Kellogg's Jump Starts Breakfast

Kids sure do love sugar, don't they? If you gave them Snickers bars and root beer for breakfast every day, you would be T3H COOLEST PARENT EVAR and every one of your kid's friends would cry themselves to sleep at night because you're not their parent, too. The trouble is, the local PTO would be picketing your house and some busybody neighbor would be following you around with a camera and telephoto lens gathering "evidence" against you for your state's Child Protective Services agency.

Lucky for you that Kellogg's came up with these amazing breakfast-in-a-box Jump-Starts things! Jump-Starts are packed with all the sweetness your little sugarfiend could ask for; Kellogg's has given you a socially acceptable way to feed your kids candy for breakfast by carefully disguising it as actual food.
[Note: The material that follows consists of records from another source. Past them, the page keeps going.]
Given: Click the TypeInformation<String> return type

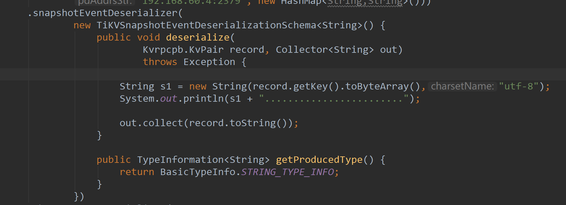Looking at the screenshot, I should [203, 160].
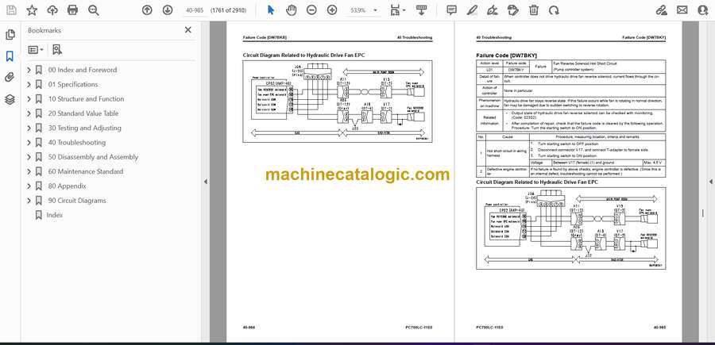This screenshot has height=345, width=715.
Task: Select the Hand pan tool
Action: (x=291, y=10)

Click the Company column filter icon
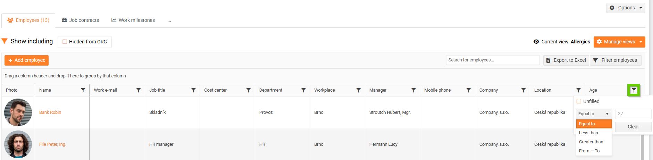point(523,90)
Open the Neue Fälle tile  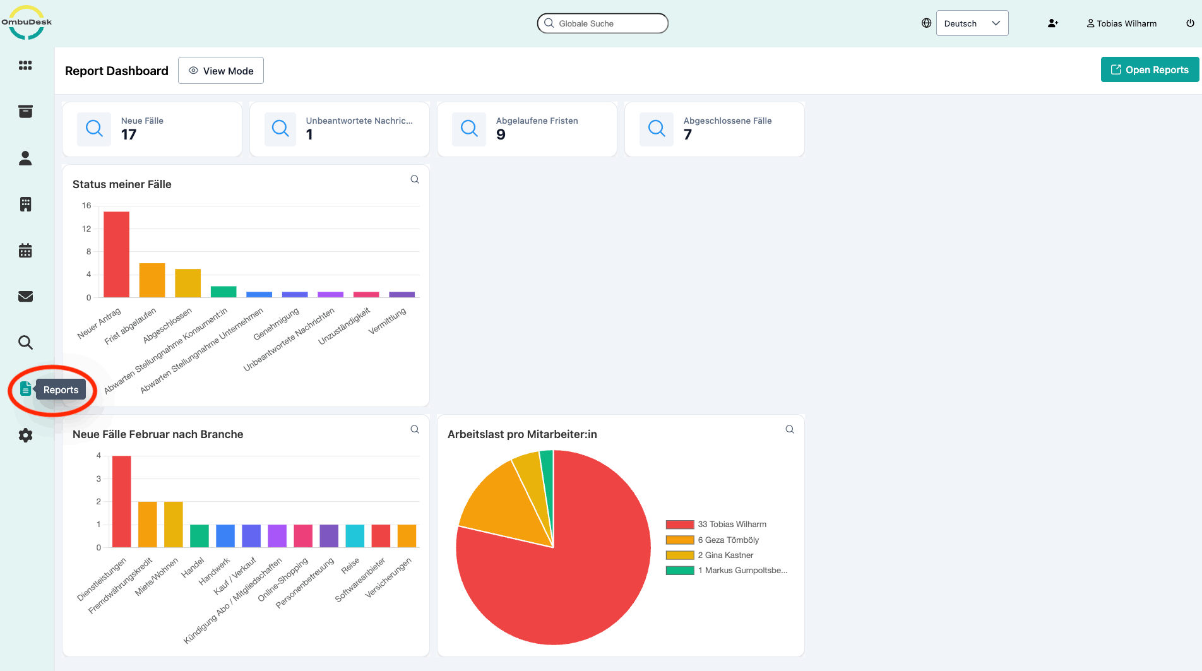click(x=152, y=129)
I found a bunch of these at Big Lots! the other day for a dollar a piece (a little better than half off their supermarket price) so my daughter and I decided to try them. Inside, we found a one-ounce container of "reduced sugar" Frosted Flakes, a single Frosted Blueberry Pop-Tart, and a 4.23-ounce juicebox containing apple juice (clearly, this is not a breakfast kit for people following a low-carb diet.) There was also a napkin and spoon. We had to provide our own milk for the cereal - I guess Kellogg's can't be bothered to pack a small no-refrigeration-needed TetraPak of milk in the kit.

Everything in the package was fresh and, I have to admit, delicious. I loved Frosted Flakes when I was a kid and I found nothing wrong with this "reduced sugar" version (couldn't even tell the difference as a matter of fact.) Same goes for the Pop Tarts, even though the Mylar packaging still has that stupid "good source of vitamins and minerals" tag on it. Even the apple juice wasn't that bad. Frosted Flakes and Pop Tarts are every bit as tasty and fun today as they were forty years ago.

I'm really torn about these Jump Starts. On the one hand, I really like Frosted Flakes and Pop Tarts, and I think it's pretty cool that they package these small quantities. My mom would have loved single-wrapped Pop-Tarts - there would have been no second pastry left behind in the box to get soft in the summer humidity while it was waiting for a kid to eat it. And those little cups of Frosted Flakes are the perfect size for a quick snack when it's three hours to supper and you just want a quick munch to take the edge off.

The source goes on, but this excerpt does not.